Old Ft. Snelling buildings turning into 190 affordable apartments

Some big parts of old Fort Snelling in Minneapolis are about to get some new life. The Minnesota Department of Natural Resources and Lt. Gov. Tina Smith unveiled new plans Wednesday that bring development and residents back to the historic grounds.

The property slated for development is the old Upper Post area, which includes 26 buildings that are vacant, vandalized and falling apart. Some of these buildings have been vacant since the 1950s, but Fort Snelling park manager Larry Peterson wants to change that.

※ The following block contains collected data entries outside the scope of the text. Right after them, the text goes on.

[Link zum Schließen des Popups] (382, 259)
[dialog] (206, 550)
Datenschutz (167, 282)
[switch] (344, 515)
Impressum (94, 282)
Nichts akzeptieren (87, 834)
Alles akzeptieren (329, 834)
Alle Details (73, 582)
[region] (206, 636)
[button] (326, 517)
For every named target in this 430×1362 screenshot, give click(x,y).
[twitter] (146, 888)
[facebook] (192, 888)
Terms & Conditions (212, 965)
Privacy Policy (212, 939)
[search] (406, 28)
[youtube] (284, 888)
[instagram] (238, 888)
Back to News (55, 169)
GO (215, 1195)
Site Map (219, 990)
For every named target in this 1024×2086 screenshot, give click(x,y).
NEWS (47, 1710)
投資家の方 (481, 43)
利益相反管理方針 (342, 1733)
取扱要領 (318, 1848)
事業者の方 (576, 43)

At Wednesday’s formal announcement, Lt. Gov. Smith said the buildings will now be turned into 190 units of low-income housing. The rehab work should be done by 2018.

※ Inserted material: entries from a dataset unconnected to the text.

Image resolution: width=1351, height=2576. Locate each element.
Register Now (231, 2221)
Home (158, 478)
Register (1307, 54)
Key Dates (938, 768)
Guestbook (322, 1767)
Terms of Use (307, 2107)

Lt. Gov Tina Smith announces selection of Plymouth-based Dominium to convert Ft. Snelling buildings into 190 homes. pic.twitter.com/4mNTtmJzLR

— Timothy Blotz (@TimBlotzFOX9) July 22, 2015

The developer, Dominium, based in Plymouth, Minn., has a lot of experience in turning around buildings. Dominium is the developer that converted St. Paul’s old Schmidt Brewery into apartments and gave the Seventh Street neighborhood new life. They’ve done the same thing to the old Pillsbury A mill along St. Anthony Main in Minneapolis.

Dominium is the same developer that rehabbed the old Schmidt brewery into low income apartment units. pic.twitter.com/Bc0a6MPGLe

— Timothy Blotz (@TimBlotzFOX9) July 22, 2015

“To see these reused in an appropriate way that preserves the history and allows the users to live in a wonderful place like this and use the state park that I’m a manager of, that’s a really good thing,” Peterson said.

Portions of the old Fort Snelling grounds are already under redevelopment. Common Bond has partnered with the VA to convert the old horse stables into apartments for homeless veterans. But this new project will create new low income apartments for the general public.

Because this land is owned by the state, negotiations now begin on a long-term lease of the buildings to the developer, Dominium. Once the lease is finalized, construction would begin and take about 18 months.